Where is the place in which God hides Himself? Where does He make Himself known? How can one penetrate the silence of God? Who is able to hear his Word, the Word by Whom He utters Himself and communicates Himself? It is the introit of the Mass that answers all of these questions. “God in His holy place; God who maketh men of one mind to dwell in a house; He shall give power and strength to His people (Ps. 67:6–7). The holy place of God is the Body of Christ, that is the Church. The holy place of God is wheresoever the faithful, assemble around the priest to sing the praises of God, to open their hearts to His Word, to offer the very sacrifice that He Himself has given, and to be nourished with the adorable mysteries of the Body and Blood of Christ.

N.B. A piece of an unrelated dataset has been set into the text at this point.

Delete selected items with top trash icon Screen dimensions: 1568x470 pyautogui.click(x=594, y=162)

La liturgie devient ainsi le lieu de la sapience de Dieu, c’est à dire, le lieu où Dieu se laisse savourer, où Dieu fait sa demeure en nous, et fait de nous sa demeure. Celui qui a fait l’expérience liturgique de Dieu se met à prier, non suivant ses propres petites lumières et raisonnements, mais selon la révélation que Dieu a fait de lui–même. Il prie Dieu selon le coeur de Dieu, car la liturgie n’est autre chose que l’ouverture du coeur de Dieu aux hommes, et l’ouverture du coeur des hommes à Dieu. Voilà pourquoi nous avons osé prononcer ce matin cette oraison étonnante du onzième dimanche après la Pentecôte:

Dieu tout-puissant et éternel, qui dépassez par l’abondance de votre bonté (pietas, dévouement paternel) les mérites et les vœux de ceux qui vous prient, répandez sur nous votre miséricorde: pardonnez les fautes qui qui jettent notre conscience dans la crainte, et accordez même ce que n’ose formuler la prière.

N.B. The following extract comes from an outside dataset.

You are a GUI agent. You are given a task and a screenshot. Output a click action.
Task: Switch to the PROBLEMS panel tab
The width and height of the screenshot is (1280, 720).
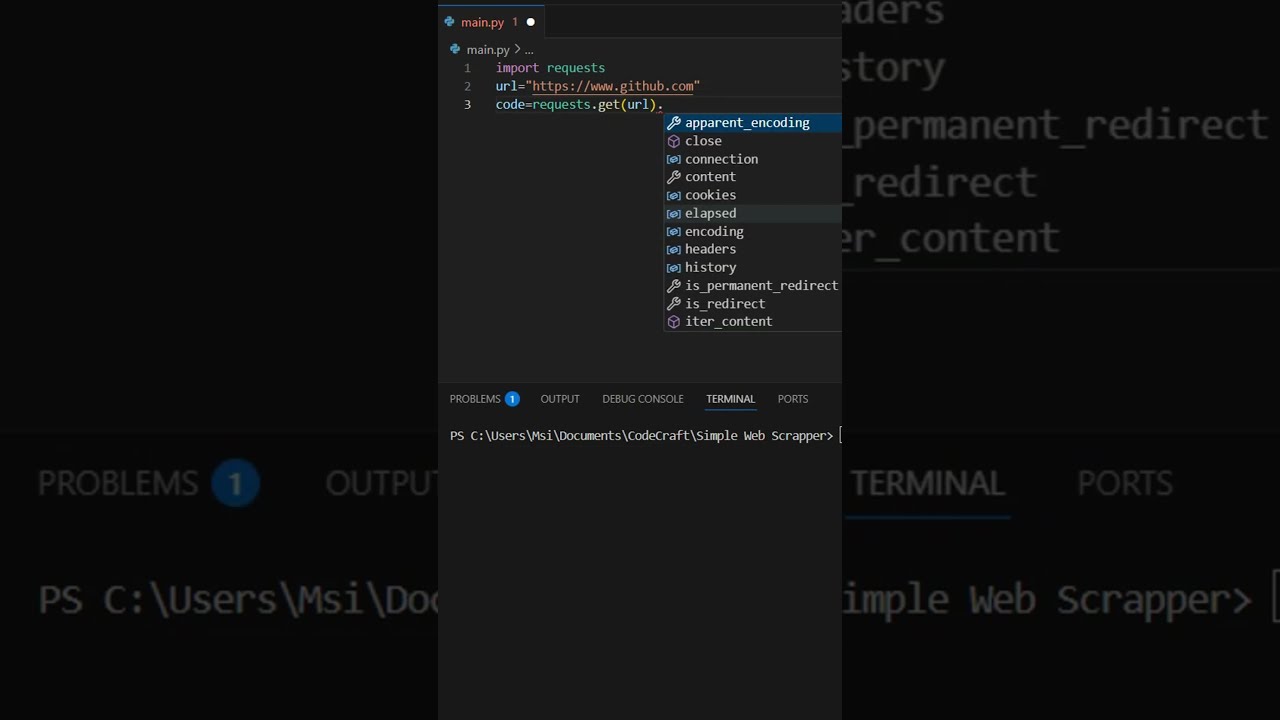(475, 399)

The liturgy thus become the place wherein we come to taste God, the place wherein we savour the things of God, wherein God indwells us, and makes us His dwelling. One who has entered into the liturgical experience of God begins to pray, not according to his own limited lights and reasonings, but according to the revelation that God has made of Himself. This is why we dare to pray this morning this astonishing collect of the 11th Sunday after Pentecost:

Almighty and everlasting God, who in the abundance of Thy loving-kindness (pietas, fatherly devotedness) art wont to go beyond both the merits and prayers of Thy suppliant people, pour down upon us Thy mercy: that Thou mayest forgive us those things whereof our conscience is afraid, and grant us what our prayer dareth not to ask.